「New products (91, 36)」がある行から「Orders (167, 343)」がある行までを書き直してください。その際、「Privacy Info」だけを「Privacy Policy」に差し替え、ほかは何も変えないでください。

資料 →
════════════════════

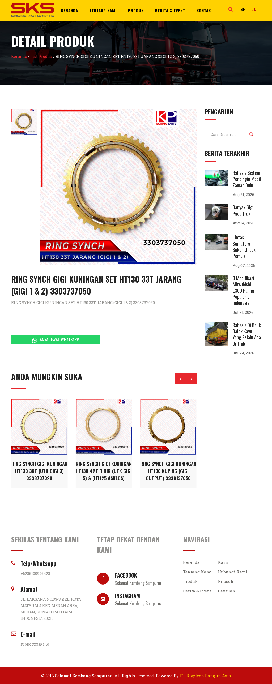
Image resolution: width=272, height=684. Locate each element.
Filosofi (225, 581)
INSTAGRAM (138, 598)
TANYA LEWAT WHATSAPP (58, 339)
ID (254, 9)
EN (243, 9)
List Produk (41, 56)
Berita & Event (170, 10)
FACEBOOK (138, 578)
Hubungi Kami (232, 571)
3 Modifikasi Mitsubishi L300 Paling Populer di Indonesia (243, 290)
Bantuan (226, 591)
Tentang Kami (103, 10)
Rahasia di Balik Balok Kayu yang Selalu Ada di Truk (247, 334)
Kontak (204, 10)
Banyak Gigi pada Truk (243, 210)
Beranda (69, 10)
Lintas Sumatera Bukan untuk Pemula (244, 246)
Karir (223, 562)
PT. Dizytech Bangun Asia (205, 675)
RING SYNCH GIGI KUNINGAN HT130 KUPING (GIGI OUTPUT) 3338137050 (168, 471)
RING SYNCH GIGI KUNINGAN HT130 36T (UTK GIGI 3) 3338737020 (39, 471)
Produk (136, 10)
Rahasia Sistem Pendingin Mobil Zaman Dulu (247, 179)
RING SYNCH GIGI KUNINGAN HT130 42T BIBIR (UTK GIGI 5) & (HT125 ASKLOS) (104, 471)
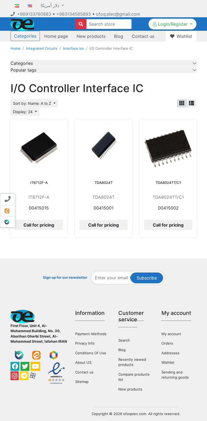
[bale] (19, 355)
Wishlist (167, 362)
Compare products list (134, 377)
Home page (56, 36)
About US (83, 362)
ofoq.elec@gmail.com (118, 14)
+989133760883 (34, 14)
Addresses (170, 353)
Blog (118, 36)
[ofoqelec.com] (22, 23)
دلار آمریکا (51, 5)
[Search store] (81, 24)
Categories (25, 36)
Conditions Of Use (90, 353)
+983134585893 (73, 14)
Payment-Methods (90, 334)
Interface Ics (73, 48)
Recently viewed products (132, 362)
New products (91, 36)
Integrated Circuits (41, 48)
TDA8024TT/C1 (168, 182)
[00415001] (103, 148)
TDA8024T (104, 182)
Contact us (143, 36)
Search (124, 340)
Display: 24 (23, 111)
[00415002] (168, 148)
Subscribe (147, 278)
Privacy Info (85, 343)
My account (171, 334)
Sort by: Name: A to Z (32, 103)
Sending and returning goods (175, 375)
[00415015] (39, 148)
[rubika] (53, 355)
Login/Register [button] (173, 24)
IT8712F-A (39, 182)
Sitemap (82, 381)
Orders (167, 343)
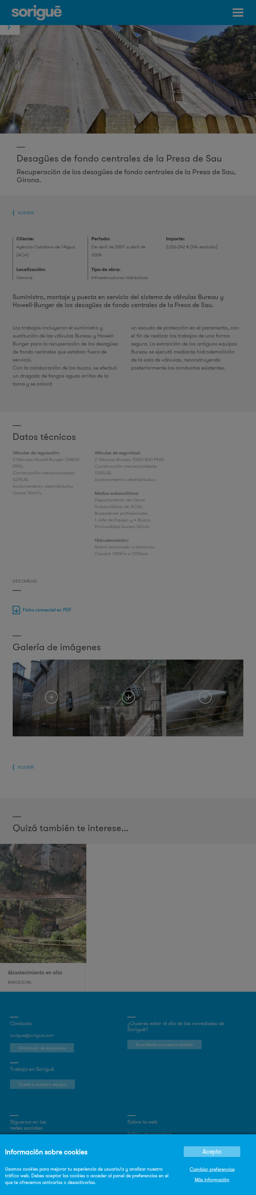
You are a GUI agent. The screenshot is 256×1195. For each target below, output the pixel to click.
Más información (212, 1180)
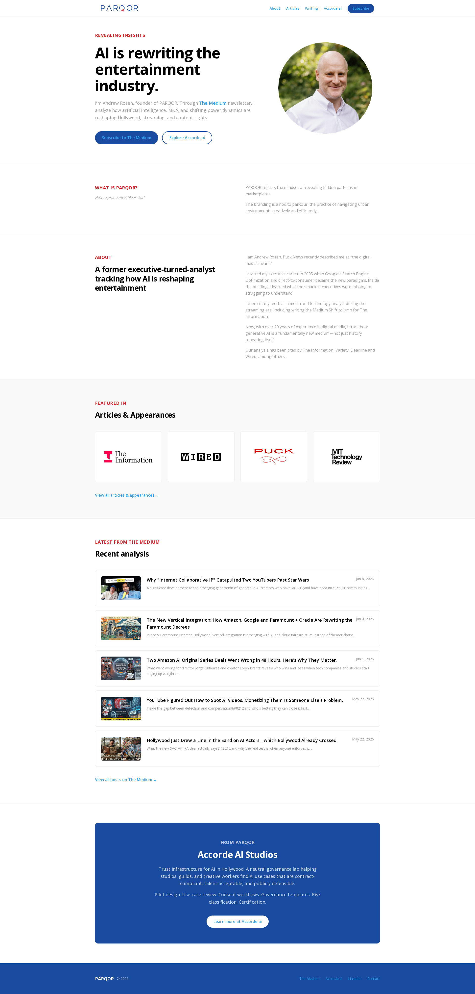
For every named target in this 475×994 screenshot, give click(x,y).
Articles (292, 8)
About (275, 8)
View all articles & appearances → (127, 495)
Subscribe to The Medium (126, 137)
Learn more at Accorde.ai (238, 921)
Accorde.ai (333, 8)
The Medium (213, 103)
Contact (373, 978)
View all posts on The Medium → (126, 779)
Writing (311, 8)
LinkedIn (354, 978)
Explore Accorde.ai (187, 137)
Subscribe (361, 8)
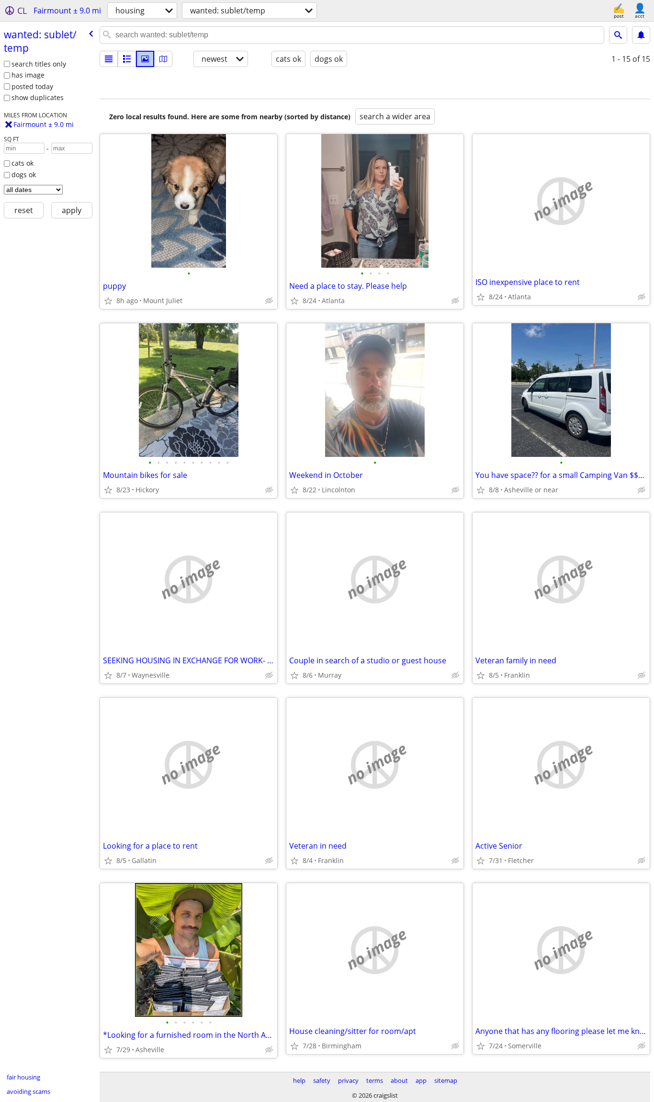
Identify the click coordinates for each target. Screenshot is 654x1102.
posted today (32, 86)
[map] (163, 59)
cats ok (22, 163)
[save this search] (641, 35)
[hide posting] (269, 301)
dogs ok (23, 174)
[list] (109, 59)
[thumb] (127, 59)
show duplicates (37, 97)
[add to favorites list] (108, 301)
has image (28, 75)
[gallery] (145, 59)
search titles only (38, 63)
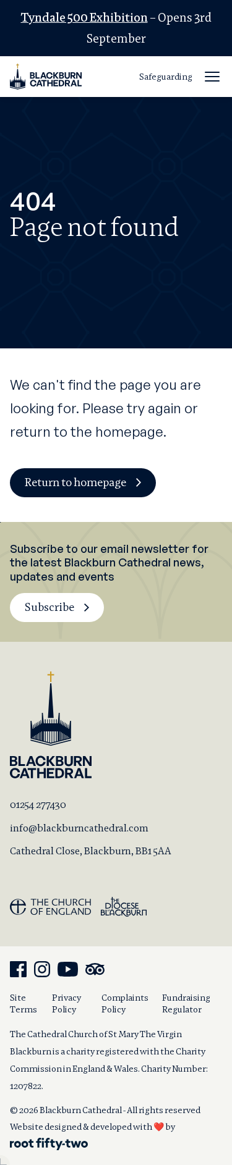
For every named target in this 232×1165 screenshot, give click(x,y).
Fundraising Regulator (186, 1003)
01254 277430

════════════════════

回答全文 →
New products (91, 36)
Integrated Circuits (41, 48)
TDA8024TT/C1 (168, 182)
[00415001] (103, 148)
TDA8024T (104, 182)
Contact us (143, 36)
Search (124, 340)
Display: 24 (23, 111)
[00415002] (168, 148)
Subscribe (147, 278)
Privacy Policy (85, 343)
My account (171, 334)
Sort by: Name: A to Z (32, 103)
Sending and returning goods (175, 375)
[00415015] (39, 148)
[rubika] (53, 355)
Login/Register [button] (173, 24)
IT8712F-A (39, 182)
Sitemap (82, 381)
Orders (167, 343)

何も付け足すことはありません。